>>>

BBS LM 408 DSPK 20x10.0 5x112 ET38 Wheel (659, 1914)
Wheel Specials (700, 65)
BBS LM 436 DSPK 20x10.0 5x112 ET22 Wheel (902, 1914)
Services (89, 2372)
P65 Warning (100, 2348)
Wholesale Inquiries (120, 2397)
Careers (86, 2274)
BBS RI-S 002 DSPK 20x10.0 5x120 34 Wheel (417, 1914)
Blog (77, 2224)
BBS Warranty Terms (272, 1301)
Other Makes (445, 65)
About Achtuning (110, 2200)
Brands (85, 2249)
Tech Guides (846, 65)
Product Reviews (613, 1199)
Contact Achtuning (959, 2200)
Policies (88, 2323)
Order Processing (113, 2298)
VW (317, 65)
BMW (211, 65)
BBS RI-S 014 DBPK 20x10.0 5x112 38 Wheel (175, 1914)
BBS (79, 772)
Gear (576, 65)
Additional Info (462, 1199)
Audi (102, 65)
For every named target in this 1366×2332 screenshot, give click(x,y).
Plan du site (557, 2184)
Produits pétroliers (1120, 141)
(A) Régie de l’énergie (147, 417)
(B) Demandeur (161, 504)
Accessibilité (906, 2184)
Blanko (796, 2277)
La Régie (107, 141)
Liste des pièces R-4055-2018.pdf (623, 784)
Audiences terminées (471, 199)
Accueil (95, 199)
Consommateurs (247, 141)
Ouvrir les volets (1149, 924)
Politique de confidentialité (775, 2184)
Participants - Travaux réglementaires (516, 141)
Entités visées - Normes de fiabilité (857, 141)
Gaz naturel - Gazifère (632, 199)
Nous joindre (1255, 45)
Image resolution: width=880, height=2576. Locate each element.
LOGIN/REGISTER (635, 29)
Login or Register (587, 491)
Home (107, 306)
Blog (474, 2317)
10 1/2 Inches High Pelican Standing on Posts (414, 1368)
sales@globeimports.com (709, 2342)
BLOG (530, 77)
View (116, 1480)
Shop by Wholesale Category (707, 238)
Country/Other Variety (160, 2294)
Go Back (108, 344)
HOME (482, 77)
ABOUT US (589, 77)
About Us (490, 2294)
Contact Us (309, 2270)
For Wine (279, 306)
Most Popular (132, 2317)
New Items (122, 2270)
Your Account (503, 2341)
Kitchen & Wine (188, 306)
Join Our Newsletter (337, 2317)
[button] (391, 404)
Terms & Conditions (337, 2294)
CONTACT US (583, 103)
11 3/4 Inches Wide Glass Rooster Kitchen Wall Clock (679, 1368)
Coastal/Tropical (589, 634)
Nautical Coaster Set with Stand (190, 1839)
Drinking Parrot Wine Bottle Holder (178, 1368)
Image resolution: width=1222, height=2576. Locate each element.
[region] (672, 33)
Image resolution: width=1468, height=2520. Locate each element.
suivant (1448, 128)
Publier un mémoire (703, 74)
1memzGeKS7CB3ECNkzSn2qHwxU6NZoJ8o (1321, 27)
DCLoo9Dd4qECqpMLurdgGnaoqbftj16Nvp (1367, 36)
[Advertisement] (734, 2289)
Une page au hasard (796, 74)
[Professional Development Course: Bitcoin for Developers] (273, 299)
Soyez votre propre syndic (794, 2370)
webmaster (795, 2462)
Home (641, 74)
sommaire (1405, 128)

<<<

__EXERCISE REQUIREMENTS__. Filter the records above for "Image" and copy every matching line.

__ANSWER BELOW__.
Image resolution: width=880, height=2576. Locate each element.
Image resolution: width=1222, height=2576. Locate each element.
Image resolution: width=1468, height=2520. Locate each element.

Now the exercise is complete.